[[ Extract provided open ]]

A party seeking to modify a child support order must show a material change in circumstances which (1) occurred subsequent to the entry of the original decree or previous modification and (2) was not contemplated when the decree was entered. Incontro v. Jacobs, 277 Neb. 275, 761 N.W.2d 551 (2009). The party seeking the modification has the burden to produce sufficient proof that a material change of circumstances has occurred that warrants a modification. Id.

Courts may consider various factors to determine whether a material change of circumstances has occurred. Among the factors to be considered are (1) changes in the financial position of the parent obligated to pay support, (2) the needs of the children for whom support is paid, (3) good or bad faith motive of the obligated parent in sustaining a reduction in income, and (4) whether the change is temporary or permanent. Incontro v. Jacobs, supra. But the paramount concern in child support cases, whether in the original proceeding or subsequent modification, remains the best interests of the child. Id.

In general, child support payments should be set according to the Nebraska Child Support Guidelines. Incontro v. Jacobs, supra. According to the guidelines, "[i]f applicable, earning capacity may be considered in lieu of a parent's actual, present income and may include factors such as work history, education, occupational skills, and job opportunities. Earning capacity is not limited to wage-earning capacity, but includes moneys available from all sources." Neb. Ct. R. § 4-204.

In considering the factors to determine whether a material change in circumstances has occurred, the record reveals that there have been changes in the financial position of the parent obligated to pay support. Over the pendency of this case, the parties have undergone substantial increases and decreases in their incomes. At the time of the decree, Jacqueline's monthly income was $1,040 and Gary's monthly income was $1,663. At the time of the second modification in 2003, Jacqueline's monthly income was $2,500 and Gary's was $4,378. Since the most recent modification was filed, Jacqueline has made as much as $5,000 to $6,000 per month, while Gary has made from $8,800 to $14,384 per month. Gary testified that, at the time of trial, his only income was $363 per week in unemployment benefits. The record reveals that Gary has other sources of money from his current wife, parents, and retirement accounts.

[[ Extract provided closed ]]
[[ Data extract open ]]

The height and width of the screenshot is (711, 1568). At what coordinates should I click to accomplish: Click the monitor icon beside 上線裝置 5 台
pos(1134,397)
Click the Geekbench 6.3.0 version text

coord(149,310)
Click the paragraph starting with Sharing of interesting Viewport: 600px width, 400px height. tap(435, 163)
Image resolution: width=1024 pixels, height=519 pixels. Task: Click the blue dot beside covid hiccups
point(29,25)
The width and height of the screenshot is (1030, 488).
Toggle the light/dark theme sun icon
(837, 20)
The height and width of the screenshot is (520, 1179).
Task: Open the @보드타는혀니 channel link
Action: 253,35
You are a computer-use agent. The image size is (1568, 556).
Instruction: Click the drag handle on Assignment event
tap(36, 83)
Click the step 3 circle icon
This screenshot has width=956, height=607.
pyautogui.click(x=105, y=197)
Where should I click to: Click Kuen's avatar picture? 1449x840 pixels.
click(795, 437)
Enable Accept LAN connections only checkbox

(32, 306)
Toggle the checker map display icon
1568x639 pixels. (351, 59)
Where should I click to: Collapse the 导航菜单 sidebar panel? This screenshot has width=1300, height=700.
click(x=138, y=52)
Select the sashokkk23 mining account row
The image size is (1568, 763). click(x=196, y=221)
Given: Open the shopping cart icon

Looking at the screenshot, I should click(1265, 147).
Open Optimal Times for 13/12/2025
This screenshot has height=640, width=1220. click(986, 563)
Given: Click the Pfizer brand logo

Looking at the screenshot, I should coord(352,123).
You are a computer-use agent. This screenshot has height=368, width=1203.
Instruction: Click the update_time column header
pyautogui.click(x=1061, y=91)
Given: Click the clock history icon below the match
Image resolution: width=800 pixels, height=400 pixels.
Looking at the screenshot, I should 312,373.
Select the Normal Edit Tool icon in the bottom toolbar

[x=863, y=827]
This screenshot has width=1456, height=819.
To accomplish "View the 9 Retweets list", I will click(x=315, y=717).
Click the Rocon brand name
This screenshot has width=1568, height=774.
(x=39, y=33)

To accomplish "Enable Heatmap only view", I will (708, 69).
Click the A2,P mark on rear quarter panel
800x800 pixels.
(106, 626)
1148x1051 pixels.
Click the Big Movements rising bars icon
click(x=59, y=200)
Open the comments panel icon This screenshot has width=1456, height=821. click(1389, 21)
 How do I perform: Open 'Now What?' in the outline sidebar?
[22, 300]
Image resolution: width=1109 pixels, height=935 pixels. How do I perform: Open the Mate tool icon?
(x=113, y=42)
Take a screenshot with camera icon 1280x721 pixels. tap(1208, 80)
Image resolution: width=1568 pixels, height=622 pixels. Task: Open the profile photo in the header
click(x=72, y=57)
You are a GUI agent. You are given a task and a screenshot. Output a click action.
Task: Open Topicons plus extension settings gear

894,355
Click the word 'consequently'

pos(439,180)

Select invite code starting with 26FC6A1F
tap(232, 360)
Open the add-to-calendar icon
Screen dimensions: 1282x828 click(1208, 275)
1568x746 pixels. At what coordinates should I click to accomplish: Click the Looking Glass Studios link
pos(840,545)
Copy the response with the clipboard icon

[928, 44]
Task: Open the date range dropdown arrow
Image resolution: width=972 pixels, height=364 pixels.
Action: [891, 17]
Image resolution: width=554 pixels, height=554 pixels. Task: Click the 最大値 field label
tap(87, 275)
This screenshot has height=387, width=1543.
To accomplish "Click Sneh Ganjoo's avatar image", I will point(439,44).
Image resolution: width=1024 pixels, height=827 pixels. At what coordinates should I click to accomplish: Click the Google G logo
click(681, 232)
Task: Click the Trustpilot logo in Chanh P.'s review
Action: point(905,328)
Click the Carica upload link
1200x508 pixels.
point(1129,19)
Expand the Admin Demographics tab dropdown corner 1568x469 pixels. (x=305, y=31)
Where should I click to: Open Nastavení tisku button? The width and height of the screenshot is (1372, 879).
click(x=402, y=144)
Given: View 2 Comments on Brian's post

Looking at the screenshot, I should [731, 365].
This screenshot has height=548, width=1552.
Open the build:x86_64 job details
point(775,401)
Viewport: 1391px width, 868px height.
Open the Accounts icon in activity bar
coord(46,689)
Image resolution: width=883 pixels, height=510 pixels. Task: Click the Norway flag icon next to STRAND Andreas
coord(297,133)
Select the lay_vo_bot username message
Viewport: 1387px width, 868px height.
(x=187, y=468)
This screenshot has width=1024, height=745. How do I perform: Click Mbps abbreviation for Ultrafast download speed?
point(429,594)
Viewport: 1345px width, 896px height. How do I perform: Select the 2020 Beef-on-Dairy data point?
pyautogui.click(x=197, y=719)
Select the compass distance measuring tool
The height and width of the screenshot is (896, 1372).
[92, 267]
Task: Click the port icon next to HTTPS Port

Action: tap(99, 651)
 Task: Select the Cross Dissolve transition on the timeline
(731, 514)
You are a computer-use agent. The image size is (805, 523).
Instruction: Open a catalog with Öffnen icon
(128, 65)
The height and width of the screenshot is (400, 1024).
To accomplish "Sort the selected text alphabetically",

[[ Data extract closed ]]

*Questions on the material*.
[1] In the child support excerpt, give again the passage that begins at the words "Courts may consider" and stops after "the child. Id.".
[2] According to the child support excerpt, what was Gary's only income at the time of trial?
[3] Can you rewrite the paragraph of the child support excerpt that begins "Courts may consider various factors" as a brief list that keeps its main facts?
The listing is separate material from the child support excerpt.

*Results for the exercise*.
[1]
Courts may consider various factors to determine whether a material change of circumstances has occurred. Among the factors to be considered are (1) changes in the financial position of the parent obligated to pay support, (2) the needs of the children for whom support is paid, (3) good or bad faith motive of the obligated parent in sustaining a reduction in income, and (4) whether the change is temporary or permanent. Incontro v. Jacobs, supra. But the paramount concern in child support cases, whether in the original proceeding or subsequent modification, remains the best interests of the child. Id.

[2] $363 per week in unemployment benefits.

[3]
Factors courts may consider in deciding whether a material change of circumstances has occurred (Incontro v. Jacobs):
- Changes in the financial position of the parent obligated to pay support
- The needs of the children for whom support is paid
- Good or bad faith motive of the obligated parent in sustaining a reduction in income
- Whether the change is temporary or permanent

The paramount concern in both original and modification proceedings remains the best interests of the child.